**What to work on**
(A) Please answer these questions from the review, one per line:
(i) In what year was the book written?
(ii) What span of decades does its history of the abortion debate cover?
(iii) Who is named as President?
(B) Decide whether each statement agrees with the review. Answer yes or no, and quote the words that settle it.
(i) The book was written in 1998.
(ii) The author tells the story with sympathy to only one side.
(iii) Each side is presented stridently.

**Excerpt**
An important book-again Feb 25, 2001
Written in 1998, and criticized for stopping its retelling of the abortion story in the U.S. several years before that, Articles of Faith is nevertheless still an important book and may be increasingly so if the abortion debate heats up again now that George W. Bush is President. A completely even handed retelling of the history of the abortion debate in the U.S. from the 1960's through the 1990's told through the lives of dedicated partisans of both sides. Yet the author tells this story with sympathy to both sides. Its hard to read this book, your emotions swing from side to side in the debate as Gorney shifts her focus from chapter to chapter from pro choice to pro life. Each side is presented forcefully, but not stridently. Its an excellent book.

**Data extracts**
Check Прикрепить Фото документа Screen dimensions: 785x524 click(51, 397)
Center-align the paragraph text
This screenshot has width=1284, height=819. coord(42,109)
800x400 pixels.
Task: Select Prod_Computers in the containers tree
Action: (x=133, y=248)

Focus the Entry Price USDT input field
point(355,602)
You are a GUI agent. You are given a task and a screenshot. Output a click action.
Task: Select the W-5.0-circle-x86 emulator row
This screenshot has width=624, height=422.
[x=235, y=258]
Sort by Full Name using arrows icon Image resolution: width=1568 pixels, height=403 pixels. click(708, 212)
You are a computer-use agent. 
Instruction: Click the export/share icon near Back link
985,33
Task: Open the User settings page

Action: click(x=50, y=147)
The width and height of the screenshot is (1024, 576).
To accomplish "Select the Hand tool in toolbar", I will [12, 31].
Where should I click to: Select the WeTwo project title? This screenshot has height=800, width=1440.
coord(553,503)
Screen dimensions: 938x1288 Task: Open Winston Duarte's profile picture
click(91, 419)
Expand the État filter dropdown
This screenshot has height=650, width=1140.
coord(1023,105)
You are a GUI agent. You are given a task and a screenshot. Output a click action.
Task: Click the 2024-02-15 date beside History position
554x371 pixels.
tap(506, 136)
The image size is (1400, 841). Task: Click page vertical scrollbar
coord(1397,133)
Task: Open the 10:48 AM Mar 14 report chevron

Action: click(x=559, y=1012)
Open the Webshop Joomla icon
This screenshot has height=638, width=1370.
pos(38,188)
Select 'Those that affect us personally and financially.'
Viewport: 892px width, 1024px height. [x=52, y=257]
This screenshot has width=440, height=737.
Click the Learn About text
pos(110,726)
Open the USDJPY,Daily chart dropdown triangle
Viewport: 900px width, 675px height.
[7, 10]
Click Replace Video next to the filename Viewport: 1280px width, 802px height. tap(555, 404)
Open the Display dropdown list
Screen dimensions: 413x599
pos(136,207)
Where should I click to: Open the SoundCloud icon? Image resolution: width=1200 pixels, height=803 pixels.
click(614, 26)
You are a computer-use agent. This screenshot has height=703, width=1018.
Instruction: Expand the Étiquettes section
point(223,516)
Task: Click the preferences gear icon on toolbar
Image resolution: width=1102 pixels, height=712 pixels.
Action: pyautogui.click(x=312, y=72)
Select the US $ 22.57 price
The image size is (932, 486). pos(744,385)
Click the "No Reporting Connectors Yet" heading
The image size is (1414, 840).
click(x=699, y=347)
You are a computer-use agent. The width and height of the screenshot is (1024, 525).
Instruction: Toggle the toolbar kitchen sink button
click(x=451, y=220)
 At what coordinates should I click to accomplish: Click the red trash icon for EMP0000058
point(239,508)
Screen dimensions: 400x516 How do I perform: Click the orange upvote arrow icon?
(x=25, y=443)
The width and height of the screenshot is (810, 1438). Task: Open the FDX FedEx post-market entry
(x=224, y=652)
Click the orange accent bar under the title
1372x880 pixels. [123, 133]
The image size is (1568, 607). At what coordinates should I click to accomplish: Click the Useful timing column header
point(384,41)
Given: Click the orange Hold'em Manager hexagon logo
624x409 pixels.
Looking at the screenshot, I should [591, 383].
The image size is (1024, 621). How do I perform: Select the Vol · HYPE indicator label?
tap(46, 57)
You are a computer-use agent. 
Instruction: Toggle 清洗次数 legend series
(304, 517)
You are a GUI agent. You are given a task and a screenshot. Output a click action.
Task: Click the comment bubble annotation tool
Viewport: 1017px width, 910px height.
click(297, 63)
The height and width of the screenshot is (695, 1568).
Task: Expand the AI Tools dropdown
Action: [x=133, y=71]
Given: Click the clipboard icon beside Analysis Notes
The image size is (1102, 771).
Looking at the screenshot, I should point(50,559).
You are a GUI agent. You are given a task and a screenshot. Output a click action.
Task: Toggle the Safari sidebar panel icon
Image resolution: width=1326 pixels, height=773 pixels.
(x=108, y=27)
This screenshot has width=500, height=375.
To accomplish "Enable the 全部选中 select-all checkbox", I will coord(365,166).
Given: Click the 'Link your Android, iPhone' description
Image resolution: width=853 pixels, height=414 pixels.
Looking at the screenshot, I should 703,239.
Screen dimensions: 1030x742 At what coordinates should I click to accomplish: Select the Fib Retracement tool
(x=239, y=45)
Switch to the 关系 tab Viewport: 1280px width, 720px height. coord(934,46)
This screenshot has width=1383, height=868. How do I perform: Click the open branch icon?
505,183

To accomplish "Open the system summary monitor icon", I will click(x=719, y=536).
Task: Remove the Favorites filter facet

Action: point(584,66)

**Solutions to the problems**
(A)
(i) 1998
(ii) The 1960's through the 1990's
(iii) George W. Bush

(B)
(i) Yes: "Written in 1998"
(ii) No: "Yet the author tells this story with sympathy to both sides."
(iii) No: "Each side is presented forcefully, but not stridently."